Weinberg, 20:30 Uhr
»Guck dich bloß nicht um, hier wohnt ein Junggeselle«, warnte Kalla sie, als er die Haustür des Altbaus aufschloss. Fliesenboden im Flur, verbeulte Blechbriefkästen und ausgetretene Holzstufen, die nach oben führten.
»Nicht schlimm, das bin ich von Stefan gewöhnt«, lächelte Heike und folgte ihm.
Die Tür zum kleinen Hinterhof stand offen, ein Nachbar war damit beschäftigt, die Platten zu fegen. Staub wirbelte in der Abendsonne umher. Kalla bewohnte die Wohnung Parterre links. Er schloss auf und führte Heike in das gut zehn Quadratmeter große Wohnzimmer, das zur Straße hinaus lag. Auf dem Sofa stand ein Korb mit ungebügelter Wäsche, das dazugehörige Bügelbrett stand aufgeklappt vor dem Wohnzimmertisch. Im Sessel lagen zig einzelne Socken herum. »Ich hab eigentlich Waschtag heute«, entschuldigte sich Kalla mit Blick auf die Wäsche. »Und das da«, er deutete auf die frischen, aber einzelnen Socken, »das sollte mein Sockenspiel werden. Aber normalerweise kaufe ich immer neue Socken, wenn sich das Gegenstück nicht mehr auffinden lässt. Ich brauche dringend eine neue Waschmaschine - die alte frisst immer Socken, die mir dann fehlen.«
»Das kenne ich«, lächelte Heike. »In meiner Waschmaschine wohnt auch ein Sockengeist.«
Kalla zog ihr einen Stuhl heran und bat sie, sich zu setzen. Heike ließ sich nieder und blickte sich um. Auf einem Eckschreibtisch neben dem Fenster befand sich der Computer. Der Tisch schien unter der Last des riesigen Monitors zu ächzen. Kalla machte sich am Rechner zu schaffen. »Was zu trinken?«
»Hast du Cola?«
»Sogar eisgekühlt. Nach dem langen Treck haben wir uns das verdient.« Während das System bootete, verschwand er in der Küche und holte ihnen eine Flasche Cola und zwei Gläser. Er schenkte ihnen ein. Sie tranken schweigend. »Danke«, sagte Heike schließlich.

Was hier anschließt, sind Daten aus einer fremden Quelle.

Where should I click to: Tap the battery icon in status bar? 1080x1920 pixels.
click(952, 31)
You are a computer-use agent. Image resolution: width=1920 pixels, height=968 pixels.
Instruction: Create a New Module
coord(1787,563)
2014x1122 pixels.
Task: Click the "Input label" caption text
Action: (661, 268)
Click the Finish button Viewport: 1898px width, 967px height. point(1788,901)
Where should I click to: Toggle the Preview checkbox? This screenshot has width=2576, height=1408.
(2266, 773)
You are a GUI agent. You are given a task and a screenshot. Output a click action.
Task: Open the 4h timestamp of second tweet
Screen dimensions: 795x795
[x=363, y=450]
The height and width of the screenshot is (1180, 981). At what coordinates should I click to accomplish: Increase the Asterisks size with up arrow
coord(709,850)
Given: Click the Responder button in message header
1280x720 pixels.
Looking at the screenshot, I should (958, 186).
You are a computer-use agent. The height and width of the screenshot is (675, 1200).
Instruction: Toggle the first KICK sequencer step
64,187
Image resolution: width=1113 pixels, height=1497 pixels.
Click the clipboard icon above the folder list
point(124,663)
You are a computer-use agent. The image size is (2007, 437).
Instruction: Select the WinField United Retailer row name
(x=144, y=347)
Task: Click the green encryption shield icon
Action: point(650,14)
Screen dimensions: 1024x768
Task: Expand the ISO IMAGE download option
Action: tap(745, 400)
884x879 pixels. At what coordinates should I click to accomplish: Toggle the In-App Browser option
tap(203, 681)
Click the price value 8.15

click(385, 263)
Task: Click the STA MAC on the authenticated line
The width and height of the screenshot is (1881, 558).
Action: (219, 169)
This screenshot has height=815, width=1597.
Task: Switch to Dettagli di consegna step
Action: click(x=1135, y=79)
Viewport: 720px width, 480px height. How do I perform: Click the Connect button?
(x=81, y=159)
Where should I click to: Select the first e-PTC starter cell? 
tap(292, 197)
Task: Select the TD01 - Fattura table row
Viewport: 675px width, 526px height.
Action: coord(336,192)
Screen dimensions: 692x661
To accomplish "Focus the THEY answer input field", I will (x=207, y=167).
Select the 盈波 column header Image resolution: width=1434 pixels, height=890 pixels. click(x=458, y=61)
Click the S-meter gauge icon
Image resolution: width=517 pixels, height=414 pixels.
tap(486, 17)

Er musterte sie mit fragender Miene. »Danke - wofür?«
»Dass du dir mit mir den freien Tag um die Ohren gehauen hast. Im Auto sitzt du doch sonst auch den ganzen Tag, das war doch keine Erholung für dich!«
»Unsinn.« Er winkte ab. »Es ist schon was anderes, wenn ich Fahrgäste vom Hauptbahnhof zur Gathe fahre, oder von Oberbarmen zum Dönberg. Es war doch eine landschaftlich schöne Tour. Ich bin schon lange nicht mehr so weit in der Weltgeschichte herumgekommen. Außerdem haben wir viel erreicht.« Er zog den USB-Stick mit Peter Borns verschlüsselten Daten hervor. »Und mit etwas Glück wissen wir gleich sogar noch viel mehr!«
»Ich wage kaum daran zu glauben«, erwiderte Heike.
Kalla machte sich am Computer zu schaffen, schob den Datenträger in den USB-Hub und klickte auf das Icon. Nachdem er eine Datei aufrufen wollte, erschien ein Dialogfenster auf dem Monitor.
Ein Passwort war gefragt.
»Garfield.« Kalla tippte das Kennwort, das sie von Corinna Ückesheim in buchstäblich letzter Minute bekommen hatten, im Einfinger-Suchsystem ein. Heike fragte sich, wie lange er wohl brauchte, wenn er mit diesem Adlersystem einen ganzen Brief schreiben müsste.
Nachdem er einen Moment lang mit dem ausgestreckten Zeigefinger über der Tastatur gekreist war, sauste der Finger auf die Enter-Taste. Die Spannung stieg. Es dauerte einen Augenblick, dann öffnete sich die Datei. »Sesam öffne dich«, strahlte Kalla und stand auf. Er zog Heike den Bürostuhl zurecht. »Hier, setz dich. Vielleicht kannst du mit diesem Fachchinesisch mehr anfangen als ich. Eines steht fest: Dieser Kommissar Verdammt hat was gut bei dir, wenn du ihm diese Daten zur Verfügung stellst, Mädchen.«
»Das will ich hoffen, er kann nämlich auch recht ungemütlich werden.« Heike nahm vor dem Monitor Platz und studierte Peter Borns Aufzeichnungen. Was sie las, bestätigte das, was sie von Stefan gehört hatte. Jetzt hatten sie es schwarz auf weiß. Es sah schlecht aus für den hoch angesehenen Doktor Brechtmann.